Start of PROVIDED RECORDS

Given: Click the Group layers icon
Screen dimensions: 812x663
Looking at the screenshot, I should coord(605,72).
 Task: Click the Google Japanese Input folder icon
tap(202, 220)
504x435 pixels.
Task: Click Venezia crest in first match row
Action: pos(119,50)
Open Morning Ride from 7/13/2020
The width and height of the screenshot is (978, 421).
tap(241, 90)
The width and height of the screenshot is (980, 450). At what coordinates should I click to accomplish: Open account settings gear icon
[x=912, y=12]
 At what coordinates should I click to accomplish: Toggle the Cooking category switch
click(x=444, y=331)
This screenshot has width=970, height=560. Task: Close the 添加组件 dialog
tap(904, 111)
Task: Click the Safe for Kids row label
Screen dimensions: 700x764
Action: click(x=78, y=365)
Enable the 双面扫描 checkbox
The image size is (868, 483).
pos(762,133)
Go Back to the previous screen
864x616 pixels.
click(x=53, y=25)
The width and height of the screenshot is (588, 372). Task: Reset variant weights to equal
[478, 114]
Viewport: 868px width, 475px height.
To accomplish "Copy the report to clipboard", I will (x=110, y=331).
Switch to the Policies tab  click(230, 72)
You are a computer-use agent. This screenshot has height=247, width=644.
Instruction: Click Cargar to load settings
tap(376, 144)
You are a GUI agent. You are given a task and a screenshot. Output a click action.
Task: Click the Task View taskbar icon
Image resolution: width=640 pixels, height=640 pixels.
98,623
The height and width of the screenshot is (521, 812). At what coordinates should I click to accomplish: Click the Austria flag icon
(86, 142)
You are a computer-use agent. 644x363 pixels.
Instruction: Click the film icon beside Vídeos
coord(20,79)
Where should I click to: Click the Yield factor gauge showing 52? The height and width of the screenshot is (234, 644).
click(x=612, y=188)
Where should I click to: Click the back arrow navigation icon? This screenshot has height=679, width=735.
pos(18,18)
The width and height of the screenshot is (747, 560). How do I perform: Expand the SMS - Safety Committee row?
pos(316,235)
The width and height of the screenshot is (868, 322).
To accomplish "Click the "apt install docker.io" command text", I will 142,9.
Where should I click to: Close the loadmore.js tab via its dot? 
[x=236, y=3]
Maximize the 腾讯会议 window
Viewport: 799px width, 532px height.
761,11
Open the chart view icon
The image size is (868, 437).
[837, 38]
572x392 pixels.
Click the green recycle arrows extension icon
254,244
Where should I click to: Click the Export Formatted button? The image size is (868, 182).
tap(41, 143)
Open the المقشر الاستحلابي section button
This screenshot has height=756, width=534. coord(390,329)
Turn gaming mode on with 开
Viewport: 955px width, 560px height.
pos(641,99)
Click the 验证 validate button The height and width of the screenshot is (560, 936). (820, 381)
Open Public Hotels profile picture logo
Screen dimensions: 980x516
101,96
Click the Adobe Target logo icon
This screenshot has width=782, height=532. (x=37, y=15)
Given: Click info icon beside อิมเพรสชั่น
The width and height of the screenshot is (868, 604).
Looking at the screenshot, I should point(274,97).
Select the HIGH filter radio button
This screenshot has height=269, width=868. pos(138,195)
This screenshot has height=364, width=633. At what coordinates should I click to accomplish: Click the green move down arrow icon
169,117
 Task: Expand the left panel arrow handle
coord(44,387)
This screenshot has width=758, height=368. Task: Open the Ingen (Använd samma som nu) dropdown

End of PROVIDED RECORDS

ACTIVITY: Go through the entries above and copy each line holding the string "agent".

RESULT OF THE TASK:
You are a computer-use agent. This screenshot has height=247, width=644.
You are a GUI agent. You are given a task and a screenshot. Output a click action.
You are a computer-use agent. 644x363 pixels.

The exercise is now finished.